- Sarkozy under investigation for illegal financing of failed 2012 campaign
- Campaign allegedly spent £33million – breaking legal £18.5million limit
- Prosecutors recommend he faces criminal trial for concealing the funds
- Leaves his current campaign to be re-elected next Spring in tatters
Nicolas Sarkozy is set to stand criminal trial for running a corrupt campaign to become president of France.
It comes after Paris prosecutors placed the 61-year-old conservative under formal investigation for illegal financing, and recommended he should appear as a defendant in court.
Despite the ongoing enquiry, the leader of the Republic Party was convinced he could still become head of state again next year.

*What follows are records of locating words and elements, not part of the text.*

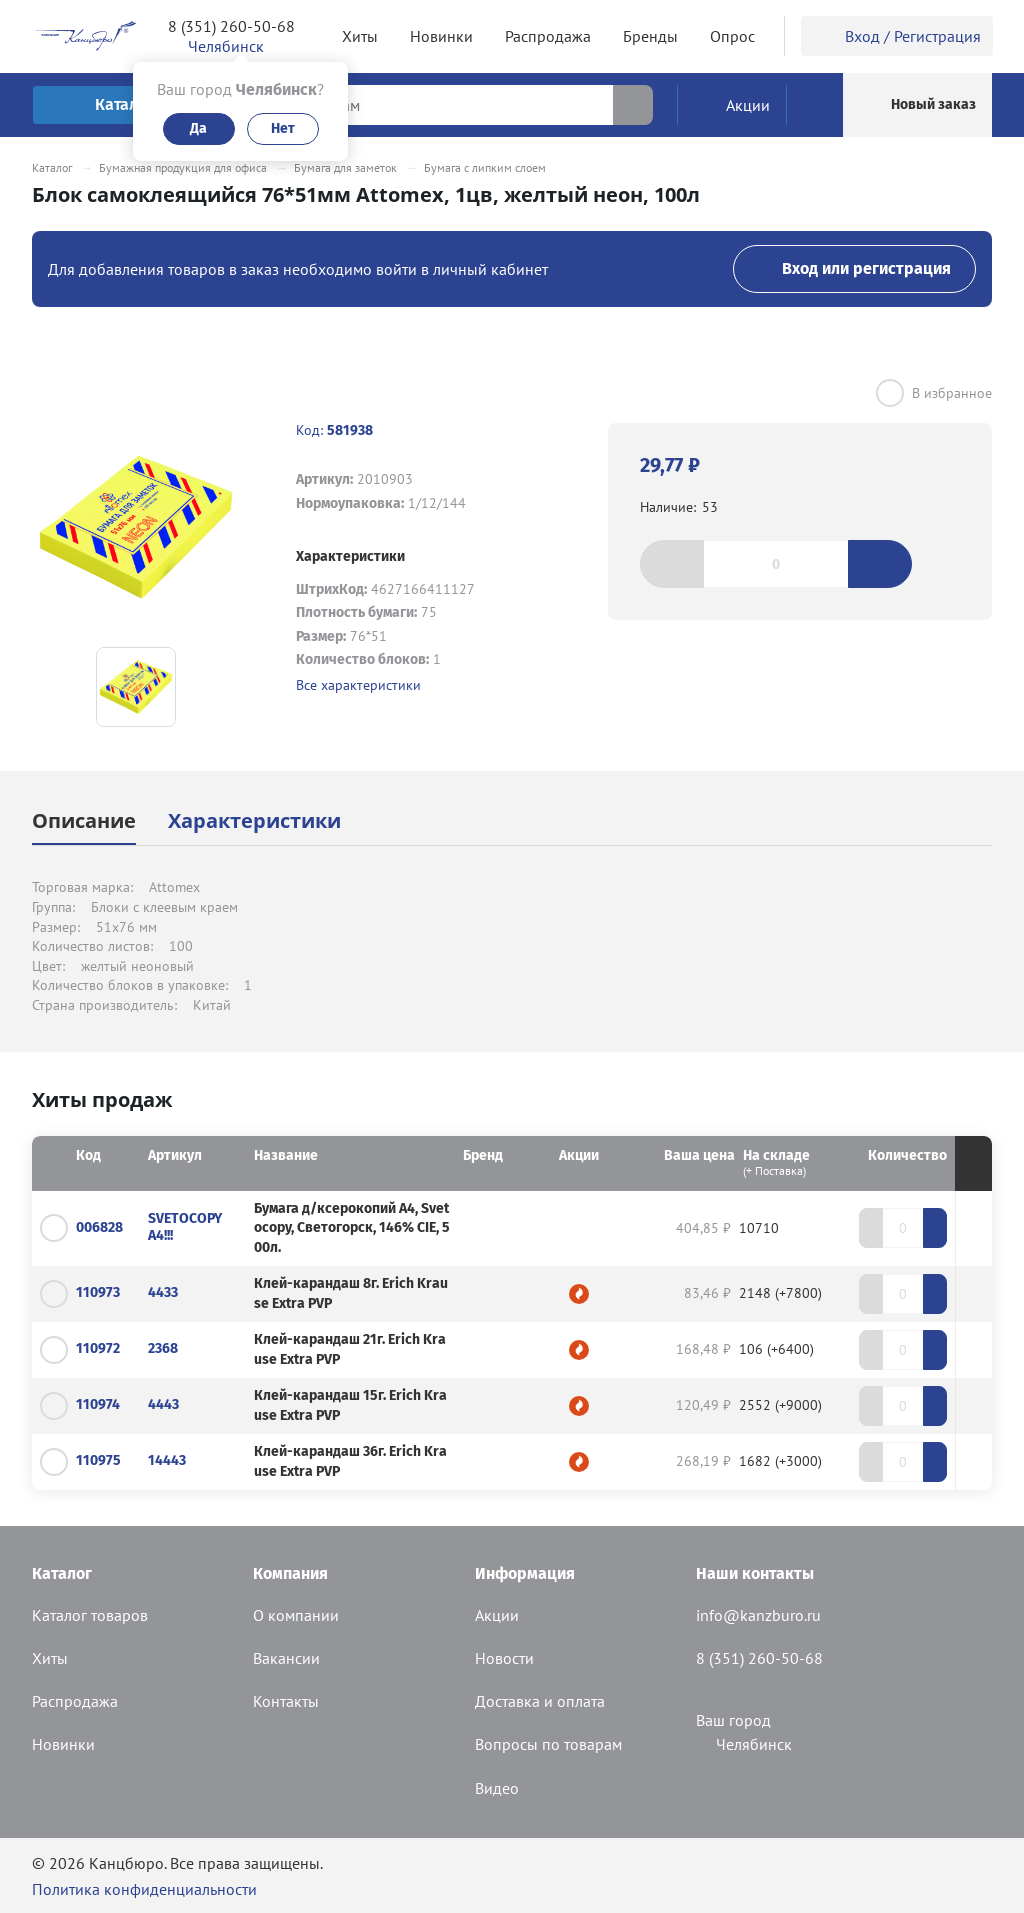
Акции (497, 1615)
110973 (98, 1292)
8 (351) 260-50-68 (231, 26)
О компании (296, 1615)
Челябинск (744, 1744)
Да (198, 128)
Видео (497, 1788)
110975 (98, 1460)
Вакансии (286, 1658)
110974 (98, 1404)
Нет (283, 128)
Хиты (50, 1658)
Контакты (286, 1701)
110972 (98, 1348)
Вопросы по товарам (548, 1744)
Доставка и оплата (540, 1701)
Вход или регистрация (854, 268)
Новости (504, 1658)
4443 (163, 1404)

Now, however, Mr Sarkozy is expected to reconsider his options after being indicted for ‘financing an illegal campaign’, which could carry a prison sentence.
Alleged false accounting, fraud and breach of trust are all elements in the so-called Bygmalion Affair.
Nicolas Sarkozy is set to stand criminal trial for running a corrupt campaign to become president of France
Bygmalion was the PR firm which handled the notoriously self-promoting Mr Sarkozy’s appearances during his failed 2012 re-election campaign.
It is said to have used a vast system of false accounting to conceal an alleged explosion of funding for his campaign.
It exceeded the legal limit for funds of £18.5 million, with Mr Sarkozy’s team spending the equivalent of at least £33 million.
Mr Sarkozy’s lawyer Thierry Herzog said earlier this year that ‘there was nothing linking President Nicolas Sarkozy to the Bygmalion case.’
However, the investigation kept Mr Sarkozy, who is still allowed to use his ‘president’ title after serving a single term of office in the role between 2007 and 2012, tied up in legal proceedings.
The Paris home Mr Sarkozy shares with his third wife, the model and pop singer Carla Bruni, was raided by fraud squad officers within a week of him standing down four years ago.
It comes after Paris prosecutors placed the 61-year-old conservative under formal investigation for illegal financing
This was because French presidents are immune from prosecution while in office, and they can only be indicted once they leave office.
Following the prosecutor’s recommendation that Sarkozy should stand trial, investigating magistrates have one month to make the final decision on whether the case should come to court.
The ruling could come just days before presidential primaries of Mr Sarkozy’s Republicans party – held on November 20 and 27.
He is under investigation in a range of other scandals too, including claims that he received £42 million from the late Colonel Gaddafi before he was elected in 2007
Mr Sarkozy’s only other hope of avoiding a trial in the short term is to win the presidential election next Spring.
He is under investigation in a range of other scandals too, including claims that he received £42 million from the late Colonel Gaddafi before he was elected in 2007.
French law bans candidates from receiving cash donations above £6,300, but the massive donation is said to have been laundered through bank accounts in Panama and Switzerland.
A document made public in Paris is said to show that the French leader and the former Libyan dictator made an illegal financial deal that propelled Mr Sarkozy to power.
French warplanes facilitated Gaddafi’s death during the Arab Spring revolt of 2011, and it has been alleged that Mr Sarkozy wanted him gone, along with all the evidence pointing to the donation.
The last French president to be tried as a criminal was Mr Sarkozy’s former mentor, Jacques Chirac.
In 2011, the former president was found guilty of diverting public funds and abusing public confidence, and recieved a two-year suspended prison sentence.
Despite his ongoing electoral ambitions, Mr Sarkozy is an increasingly unpopular figure in France, with opinion polls continually suggesting he should quit politics.
He has lurched increasingly to the right during his period of opposition as he tried to appeal to supporters of the anti-immigrant National Front.